Es gibt Lösungen wie KADOIN, eine Software, die an der „Medizinischen Hochschule Hannover“ (MHH) entwickelt wurde, die diesen Missstand zu beseitigen versucht. Hier können an Corona infizierte Personen freiwillig ihr Google-Maps-Profil hochladen, quasi als Erinnerungsstütze, wo sie die letzten 14 Tage gewesen ist. Diese Funktion könnte grundsätzlich auch eine Corona-App anbieten.

Kadoin Anwendung

Ließe sich die Corona- App effektiver machen?

Definitiv – wenn mehr Daten gesammelt und damit im Bedarfsfall zur Verfügung gestellt werden könnten. So wäre es beispielsweise denkbar, die App zumindest auf freiwilliger Basis zu einem Tracking-Werkzeug zu machen. Durch freiwilliges Aktivieren einer entsprechenden Funktion könnte die App Ortsdaten registrieren – und dem Gesundheitsamt bei Bedarf zur Verfügung stellen. Diese Ortsdaten müssten nicht zentral gespeichert werden (wie bei Google Maps), sondern könnten theoretisch im eigenen Gerät verbleiben (ausreichend Speicherplatz vorausgesetzt).

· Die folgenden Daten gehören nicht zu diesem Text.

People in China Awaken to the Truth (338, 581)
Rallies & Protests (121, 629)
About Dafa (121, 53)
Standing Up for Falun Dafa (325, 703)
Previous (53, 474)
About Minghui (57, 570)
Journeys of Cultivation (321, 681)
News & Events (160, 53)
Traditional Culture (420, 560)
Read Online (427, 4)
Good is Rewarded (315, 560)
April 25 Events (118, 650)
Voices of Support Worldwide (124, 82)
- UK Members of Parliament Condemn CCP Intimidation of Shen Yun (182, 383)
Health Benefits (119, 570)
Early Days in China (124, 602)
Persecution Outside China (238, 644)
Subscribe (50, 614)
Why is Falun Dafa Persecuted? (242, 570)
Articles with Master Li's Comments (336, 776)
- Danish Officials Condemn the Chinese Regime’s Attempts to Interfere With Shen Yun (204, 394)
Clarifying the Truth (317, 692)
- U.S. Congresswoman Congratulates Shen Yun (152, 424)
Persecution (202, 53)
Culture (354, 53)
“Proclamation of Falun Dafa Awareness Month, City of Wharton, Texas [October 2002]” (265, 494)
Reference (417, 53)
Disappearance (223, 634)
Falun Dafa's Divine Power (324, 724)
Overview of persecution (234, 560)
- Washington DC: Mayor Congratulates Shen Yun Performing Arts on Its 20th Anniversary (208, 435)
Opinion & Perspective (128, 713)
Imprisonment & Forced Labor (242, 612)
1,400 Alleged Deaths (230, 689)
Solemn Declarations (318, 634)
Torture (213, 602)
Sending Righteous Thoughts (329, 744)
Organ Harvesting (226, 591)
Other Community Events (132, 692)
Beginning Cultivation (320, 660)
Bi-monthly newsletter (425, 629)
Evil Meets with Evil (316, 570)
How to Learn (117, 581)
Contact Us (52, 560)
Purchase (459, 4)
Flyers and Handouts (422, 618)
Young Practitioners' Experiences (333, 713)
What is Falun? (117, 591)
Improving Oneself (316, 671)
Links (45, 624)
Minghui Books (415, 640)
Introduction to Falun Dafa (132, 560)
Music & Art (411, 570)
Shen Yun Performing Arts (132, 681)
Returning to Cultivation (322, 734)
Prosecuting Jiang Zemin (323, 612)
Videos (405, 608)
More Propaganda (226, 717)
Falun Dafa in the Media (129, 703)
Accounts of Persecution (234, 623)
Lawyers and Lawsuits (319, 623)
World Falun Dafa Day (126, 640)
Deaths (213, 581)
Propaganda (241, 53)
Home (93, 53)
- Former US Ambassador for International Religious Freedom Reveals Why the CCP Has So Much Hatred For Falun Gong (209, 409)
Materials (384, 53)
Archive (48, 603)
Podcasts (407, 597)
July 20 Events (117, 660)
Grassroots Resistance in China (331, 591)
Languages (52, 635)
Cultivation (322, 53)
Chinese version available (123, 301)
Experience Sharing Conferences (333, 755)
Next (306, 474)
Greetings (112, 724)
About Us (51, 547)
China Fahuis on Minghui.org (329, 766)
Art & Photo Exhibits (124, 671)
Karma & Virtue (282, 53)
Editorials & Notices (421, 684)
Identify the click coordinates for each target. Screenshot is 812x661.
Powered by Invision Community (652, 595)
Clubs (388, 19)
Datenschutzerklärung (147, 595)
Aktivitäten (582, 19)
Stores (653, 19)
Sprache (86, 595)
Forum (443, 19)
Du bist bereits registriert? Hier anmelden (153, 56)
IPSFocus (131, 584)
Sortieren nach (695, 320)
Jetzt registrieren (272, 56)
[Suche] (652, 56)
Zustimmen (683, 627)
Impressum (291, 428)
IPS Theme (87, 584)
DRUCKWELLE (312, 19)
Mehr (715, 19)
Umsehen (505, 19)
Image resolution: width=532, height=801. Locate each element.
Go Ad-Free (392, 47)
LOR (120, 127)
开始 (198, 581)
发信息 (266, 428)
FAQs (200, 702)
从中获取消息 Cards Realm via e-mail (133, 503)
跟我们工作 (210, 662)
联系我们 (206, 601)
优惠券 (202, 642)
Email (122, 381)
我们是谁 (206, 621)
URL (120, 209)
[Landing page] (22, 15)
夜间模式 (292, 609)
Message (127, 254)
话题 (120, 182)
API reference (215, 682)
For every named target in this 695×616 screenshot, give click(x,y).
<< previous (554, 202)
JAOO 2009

Dasselbe wäre auch bei den Personendaten denkbar: Entscheidet sich ein Nutzer oder eine Nutzerin, auf maximalen Datenschutz zu verzichten, könnte die App sich auch merken, wen sie getroffen hat und im Kontakttagebuch – das jetzt freiwillig manuell geführt werden kann – die entsprechenden Begegnungen eintragen. Das würde zumindest bei den Personen, die eine solche Funktion freiwillig nutzen, die Datenlage erheblich verbessern.